Antworten von Martin Gnadt
Gnadt: Ich habe an der design akademie berlin in Kreuzberg Kommunikationsdesign studiert. Nach vier Jahren (drei Semester Grundstudium, ein Praxissemester und vier Semester Hauptstudium) bekommt man dort ein Diplom (FH). Ich habe mich bewusst für eine private Akademie mit schulischer Struktur entschieden, da ich einen gewissen Druck von Nöten hielt, um das Studium ernsthaft zu betreiben.

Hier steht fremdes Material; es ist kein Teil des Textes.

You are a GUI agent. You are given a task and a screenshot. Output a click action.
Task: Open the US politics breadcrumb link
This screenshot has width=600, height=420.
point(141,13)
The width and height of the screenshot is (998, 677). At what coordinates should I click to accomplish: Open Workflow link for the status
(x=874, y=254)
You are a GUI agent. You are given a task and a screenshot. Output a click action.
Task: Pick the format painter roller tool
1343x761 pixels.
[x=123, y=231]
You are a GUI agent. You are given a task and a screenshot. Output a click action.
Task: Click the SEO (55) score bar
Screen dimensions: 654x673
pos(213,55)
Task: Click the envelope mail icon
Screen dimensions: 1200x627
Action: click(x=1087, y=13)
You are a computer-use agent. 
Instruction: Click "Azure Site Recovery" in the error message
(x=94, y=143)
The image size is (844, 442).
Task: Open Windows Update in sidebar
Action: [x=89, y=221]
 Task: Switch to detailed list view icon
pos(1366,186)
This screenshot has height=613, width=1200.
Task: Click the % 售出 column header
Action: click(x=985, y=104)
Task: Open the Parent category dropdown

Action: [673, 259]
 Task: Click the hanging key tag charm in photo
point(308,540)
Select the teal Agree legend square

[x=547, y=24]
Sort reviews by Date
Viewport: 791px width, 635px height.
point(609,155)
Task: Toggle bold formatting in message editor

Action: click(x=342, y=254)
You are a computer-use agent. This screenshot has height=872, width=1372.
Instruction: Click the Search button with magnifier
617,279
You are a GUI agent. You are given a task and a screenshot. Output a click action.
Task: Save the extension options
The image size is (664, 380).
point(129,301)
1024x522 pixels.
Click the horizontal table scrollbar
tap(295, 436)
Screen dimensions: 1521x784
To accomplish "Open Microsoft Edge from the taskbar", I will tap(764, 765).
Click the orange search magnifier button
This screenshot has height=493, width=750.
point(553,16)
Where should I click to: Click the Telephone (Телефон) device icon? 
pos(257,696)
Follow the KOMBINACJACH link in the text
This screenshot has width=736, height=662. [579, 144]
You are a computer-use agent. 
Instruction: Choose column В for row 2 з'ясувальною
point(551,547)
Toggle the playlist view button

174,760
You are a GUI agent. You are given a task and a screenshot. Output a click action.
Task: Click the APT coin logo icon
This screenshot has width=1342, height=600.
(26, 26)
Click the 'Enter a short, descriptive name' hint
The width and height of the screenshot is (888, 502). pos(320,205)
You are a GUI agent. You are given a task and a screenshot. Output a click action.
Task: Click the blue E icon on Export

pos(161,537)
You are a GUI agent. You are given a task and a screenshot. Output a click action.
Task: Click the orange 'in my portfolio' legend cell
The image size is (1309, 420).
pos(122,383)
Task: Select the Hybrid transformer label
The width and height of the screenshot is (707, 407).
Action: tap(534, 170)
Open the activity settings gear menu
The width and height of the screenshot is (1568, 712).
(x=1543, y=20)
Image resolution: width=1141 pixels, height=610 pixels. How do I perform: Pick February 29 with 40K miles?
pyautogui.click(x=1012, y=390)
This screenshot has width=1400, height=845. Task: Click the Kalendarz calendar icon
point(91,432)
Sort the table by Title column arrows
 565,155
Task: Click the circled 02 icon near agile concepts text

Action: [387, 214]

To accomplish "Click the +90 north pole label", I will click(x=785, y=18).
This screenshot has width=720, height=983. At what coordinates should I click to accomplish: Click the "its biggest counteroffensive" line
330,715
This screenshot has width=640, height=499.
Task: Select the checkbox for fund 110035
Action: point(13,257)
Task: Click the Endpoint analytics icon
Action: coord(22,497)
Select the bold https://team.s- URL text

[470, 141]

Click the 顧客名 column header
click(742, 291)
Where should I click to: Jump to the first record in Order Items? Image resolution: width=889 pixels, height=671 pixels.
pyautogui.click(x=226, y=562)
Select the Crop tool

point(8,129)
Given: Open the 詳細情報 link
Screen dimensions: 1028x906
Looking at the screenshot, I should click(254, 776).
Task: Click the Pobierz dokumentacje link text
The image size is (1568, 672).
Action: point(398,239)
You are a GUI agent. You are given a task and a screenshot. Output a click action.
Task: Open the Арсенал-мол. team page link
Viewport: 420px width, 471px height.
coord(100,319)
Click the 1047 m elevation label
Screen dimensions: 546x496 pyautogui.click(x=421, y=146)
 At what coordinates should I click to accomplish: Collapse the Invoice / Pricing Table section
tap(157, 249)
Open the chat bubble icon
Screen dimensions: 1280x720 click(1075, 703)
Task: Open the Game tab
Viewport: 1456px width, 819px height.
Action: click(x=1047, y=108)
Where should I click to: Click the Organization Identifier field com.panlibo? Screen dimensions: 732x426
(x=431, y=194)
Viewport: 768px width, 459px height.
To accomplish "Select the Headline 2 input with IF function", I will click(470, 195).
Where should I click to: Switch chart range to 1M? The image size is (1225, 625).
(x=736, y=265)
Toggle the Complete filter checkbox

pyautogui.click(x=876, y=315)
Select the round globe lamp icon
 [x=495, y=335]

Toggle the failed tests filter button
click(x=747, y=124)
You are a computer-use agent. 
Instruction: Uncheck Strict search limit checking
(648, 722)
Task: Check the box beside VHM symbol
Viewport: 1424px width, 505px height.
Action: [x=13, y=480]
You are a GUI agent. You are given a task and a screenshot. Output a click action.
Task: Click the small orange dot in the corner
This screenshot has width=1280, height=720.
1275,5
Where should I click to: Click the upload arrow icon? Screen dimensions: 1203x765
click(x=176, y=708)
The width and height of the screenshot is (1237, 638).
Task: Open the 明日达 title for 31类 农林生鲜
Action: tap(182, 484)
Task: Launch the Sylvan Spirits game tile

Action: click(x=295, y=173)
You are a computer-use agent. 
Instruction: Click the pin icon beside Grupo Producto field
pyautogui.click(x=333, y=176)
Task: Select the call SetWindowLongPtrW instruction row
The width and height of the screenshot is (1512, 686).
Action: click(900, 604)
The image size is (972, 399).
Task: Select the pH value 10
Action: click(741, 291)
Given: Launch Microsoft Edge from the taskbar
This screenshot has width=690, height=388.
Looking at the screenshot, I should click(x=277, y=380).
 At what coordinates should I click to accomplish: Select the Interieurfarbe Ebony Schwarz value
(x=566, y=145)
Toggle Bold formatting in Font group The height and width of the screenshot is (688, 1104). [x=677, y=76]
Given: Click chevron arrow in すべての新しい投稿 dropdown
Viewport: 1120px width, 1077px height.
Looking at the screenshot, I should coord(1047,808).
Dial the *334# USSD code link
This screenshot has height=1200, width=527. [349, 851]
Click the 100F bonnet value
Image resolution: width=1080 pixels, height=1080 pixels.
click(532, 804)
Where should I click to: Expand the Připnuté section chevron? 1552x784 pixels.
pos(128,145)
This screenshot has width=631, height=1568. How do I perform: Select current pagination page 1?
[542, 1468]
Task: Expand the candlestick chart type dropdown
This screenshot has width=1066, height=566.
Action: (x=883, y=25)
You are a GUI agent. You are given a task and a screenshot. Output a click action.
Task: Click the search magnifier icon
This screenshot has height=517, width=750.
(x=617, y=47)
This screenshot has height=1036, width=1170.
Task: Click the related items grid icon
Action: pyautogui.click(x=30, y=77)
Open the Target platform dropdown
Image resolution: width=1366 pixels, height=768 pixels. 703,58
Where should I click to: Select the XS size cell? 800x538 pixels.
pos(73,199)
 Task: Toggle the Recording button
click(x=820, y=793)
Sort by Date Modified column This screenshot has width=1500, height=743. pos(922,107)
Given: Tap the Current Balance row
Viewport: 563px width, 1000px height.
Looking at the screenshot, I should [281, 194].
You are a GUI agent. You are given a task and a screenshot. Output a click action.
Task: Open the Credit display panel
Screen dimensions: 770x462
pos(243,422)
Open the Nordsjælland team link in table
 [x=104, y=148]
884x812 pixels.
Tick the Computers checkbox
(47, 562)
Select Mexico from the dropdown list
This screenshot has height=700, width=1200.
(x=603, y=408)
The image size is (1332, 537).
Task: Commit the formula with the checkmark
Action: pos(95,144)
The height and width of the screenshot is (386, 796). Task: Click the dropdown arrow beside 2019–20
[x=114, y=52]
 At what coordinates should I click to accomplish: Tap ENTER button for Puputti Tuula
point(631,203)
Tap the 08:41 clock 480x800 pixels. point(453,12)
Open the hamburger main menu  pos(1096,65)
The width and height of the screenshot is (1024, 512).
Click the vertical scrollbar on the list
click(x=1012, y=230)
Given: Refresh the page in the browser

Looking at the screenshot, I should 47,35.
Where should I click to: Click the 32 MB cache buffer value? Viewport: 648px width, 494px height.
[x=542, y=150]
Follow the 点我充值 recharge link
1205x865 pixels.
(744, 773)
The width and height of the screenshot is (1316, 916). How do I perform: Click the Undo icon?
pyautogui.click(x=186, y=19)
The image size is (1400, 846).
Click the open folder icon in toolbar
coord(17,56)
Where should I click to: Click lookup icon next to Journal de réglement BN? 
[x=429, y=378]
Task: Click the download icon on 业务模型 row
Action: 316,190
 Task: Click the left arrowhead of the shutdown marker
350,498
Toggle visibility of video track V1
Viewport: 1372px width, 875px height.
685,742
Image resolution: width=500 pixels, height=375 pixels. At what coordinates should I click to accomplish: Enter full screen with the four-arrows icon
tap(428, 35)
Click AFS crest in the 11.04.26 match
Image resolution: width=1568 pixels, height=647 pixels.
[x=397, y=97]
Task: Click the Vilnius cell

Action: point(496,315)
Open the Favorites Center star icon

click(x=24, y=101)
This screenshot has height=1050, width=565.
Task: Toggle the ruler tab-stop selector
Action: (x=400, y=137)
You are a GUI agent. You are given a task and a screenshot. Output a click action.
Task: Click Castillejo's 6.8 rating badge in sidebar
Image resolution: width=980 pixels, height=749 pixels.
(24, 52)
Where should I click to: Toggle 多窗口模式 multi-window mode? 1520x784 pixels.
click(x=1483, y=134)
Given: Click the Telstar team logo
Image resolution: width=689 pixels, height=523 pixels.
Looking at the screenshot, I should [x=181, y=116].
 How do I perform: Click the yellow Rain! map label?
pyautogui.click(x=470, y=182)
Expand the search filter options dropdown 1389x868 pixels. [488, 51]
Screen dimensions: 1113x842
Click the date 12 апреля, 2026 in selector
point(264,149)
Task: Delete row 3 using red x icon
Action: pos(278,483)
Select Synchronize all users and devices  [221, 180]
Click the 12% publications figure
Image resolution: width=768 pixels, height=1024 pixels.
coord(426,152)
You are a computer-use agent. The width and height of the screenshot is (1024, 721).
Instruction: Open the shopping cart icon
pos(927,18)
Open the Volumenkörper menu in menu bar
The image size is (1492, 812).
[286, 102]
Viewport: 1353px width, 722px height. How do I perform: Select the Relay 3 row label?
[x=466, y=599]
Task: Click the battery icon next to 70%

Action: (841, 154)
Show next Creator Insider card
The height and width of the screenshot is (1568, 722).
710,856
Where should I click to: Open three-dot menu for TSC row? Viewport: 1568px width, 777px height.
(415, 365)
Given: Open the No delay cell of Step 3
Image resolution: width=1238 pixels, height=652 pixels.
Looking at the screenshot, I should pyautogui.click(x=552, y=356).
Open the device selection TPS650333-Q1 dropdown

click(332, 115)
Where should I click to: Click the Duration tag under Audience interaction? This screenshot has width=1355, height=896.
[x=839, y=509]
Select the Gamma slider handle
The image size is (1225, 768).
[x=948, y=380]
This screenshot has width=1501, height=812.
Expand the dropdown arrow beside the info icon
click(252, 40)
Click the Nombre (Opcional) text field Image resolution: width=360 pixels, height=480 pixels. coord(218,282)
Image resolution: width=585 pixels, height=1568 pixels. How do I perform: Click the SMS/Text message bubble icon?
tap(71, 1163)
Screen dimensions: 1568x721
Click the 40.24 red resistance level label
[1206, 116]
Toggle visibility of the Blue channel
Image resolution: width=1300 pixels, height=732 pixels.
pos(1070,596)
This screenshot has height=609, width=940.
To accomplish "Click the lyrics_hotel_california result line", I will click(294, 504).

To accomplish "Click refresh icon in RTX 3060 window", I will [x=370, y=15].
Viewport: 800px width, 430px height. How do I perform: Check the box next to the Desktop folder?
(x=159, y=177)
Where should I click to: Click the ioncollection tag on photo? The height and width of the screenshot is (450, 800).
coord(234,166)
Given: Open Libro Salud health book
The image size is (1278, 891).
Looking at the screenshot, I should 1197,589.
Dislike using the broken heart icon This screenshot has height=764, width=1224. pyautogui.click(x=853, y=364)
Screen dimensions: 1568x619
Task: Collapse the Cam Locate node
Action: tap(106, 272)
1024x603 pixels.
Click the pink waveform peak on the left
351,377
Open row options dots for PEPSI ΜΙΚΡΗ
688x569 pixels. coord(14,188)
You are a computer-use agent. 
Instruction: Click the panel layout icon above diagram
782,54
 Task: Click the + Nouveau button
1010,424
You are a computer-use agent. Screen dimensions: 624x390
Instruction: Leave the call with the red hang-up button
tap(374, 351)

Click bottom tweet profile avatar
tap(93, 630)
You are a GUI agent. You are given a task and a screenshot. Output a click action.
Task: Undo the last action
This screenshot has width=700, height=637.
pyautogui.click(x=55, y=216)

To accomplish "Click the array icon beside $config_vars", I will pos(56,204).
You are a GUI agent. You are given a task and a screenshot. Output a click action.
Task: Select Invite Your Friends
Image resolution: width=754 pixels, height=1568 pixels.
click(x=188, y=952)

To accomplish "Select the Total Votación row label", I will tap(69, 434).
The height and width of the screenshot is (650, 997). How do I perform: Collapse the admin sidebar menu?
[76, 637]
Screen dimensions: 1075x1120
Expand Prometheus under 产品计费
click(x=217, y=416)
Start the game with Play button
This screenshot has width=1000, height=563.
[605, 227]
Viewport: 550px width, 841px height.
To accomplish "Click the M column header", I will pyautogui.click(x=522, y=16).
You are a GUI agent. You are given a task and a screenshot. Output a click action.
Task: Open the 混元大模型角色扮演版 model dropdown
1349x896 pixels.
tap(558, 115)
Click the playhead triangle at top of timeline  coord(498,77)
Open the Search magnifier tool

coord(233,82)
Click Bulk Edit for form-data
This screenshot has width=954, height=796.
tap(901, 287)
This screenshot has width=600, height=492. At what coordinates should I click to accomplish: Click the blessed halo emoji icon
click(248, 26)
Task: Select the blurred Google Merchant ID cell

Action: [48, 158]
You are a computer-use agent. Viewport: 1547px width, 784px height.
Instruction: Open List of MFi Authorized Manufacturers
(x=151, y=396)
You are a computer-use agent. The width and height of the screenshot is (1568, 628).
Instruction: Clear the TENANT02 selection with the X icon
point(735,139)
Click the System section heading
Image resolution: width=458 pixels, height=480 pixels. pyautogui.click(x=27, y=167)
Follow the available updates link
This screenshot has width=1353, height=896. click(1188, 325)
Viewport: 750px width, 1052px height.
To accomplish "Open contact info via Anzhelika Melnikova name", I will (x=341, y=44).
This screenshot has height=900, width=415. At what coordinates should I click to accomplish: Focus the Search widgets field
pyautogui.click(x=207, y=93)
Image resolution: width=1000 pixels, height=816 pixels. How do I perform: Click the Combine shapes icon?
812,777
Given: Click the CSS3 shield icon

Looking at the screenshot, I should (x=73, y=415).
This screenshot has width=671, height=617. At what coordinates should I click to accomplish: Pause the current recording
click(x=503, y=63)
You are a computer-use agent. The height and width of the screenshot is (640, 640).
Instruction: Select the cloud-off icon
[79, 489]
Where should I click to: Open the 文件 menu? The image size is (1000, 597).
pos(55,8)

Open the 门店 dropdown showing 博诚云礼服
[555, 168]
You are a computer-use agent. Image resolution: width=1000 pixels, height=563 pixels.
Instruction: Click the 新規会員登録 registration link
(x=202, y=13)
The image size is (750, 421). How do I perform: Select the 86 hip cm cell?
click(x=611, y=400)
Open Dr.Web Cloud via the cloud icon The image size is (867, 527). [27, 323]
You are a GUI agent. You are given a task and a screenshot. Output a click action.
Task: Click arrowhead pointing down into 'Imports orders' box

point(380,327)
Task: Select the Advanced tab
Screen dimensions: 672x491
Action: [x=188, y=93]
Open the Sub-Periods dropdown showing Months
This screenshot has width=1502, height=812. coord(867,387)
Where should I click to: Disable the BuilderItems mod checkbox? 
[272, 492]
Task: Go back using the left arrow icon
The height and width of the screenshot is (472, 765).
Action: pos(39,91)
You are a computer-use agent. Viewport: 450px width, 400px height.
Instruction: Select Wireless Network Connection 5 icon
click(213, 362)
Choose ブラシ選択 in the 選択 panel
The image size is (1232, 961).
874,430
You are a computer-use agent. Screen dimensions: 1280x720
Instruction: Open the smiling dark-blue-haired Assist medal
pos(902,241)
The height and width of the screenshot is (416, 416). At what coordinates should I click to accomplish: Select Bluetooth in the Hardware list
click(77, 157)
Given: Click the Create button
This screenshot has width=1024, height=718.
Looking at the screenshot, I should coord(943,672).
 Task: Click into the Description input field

Gnadt: Ich wusste schon recht früh, was ich studieren möchte, habe nach dem Abi meinen Zivildienst absolviert und ein 3-monatiges Videoschnittpraktikum in einer kleinen Potsdamer Agentur gemacht. Wie viele andere Grafiker auch, habe ich eine intensive Karriere in der Verschönerung des öffentlichen Raumes hinter mir. Das half mir damals schon ein intensives Verhältnis zu Typografie zu entwickeln und hat mich auch teilweise dazu bewegt, Kommunikationsdesign zu studieren. Ich wusste von Anfang an, dass ich Selbständig arbeiten möchte.Deshalb kam eine Festanstellung für mich nicht in Frage.
Gnadt: Ich habe während eines Praxissemesters in einer größeren Werbeagentur in Berlin gearbeitet und wusste nach langen sechs Monaten: Das ist genau das, was ich nicht will. Ich hatte keinen Spielraum für die Verwirklichung meiner Gestaltungsvorstellungen. Wenn ich mal was vorgeschlagen hatte, wurde es so verändert, dass ich nicht mehr zufrieden damit war. Danach ging ich zurück in die Uni um dann direkt parallel angefangen selbständig zu arbeiten. Die Entscheidung für die Selbständigkeit habe ich schon immer in mir herumgetragen.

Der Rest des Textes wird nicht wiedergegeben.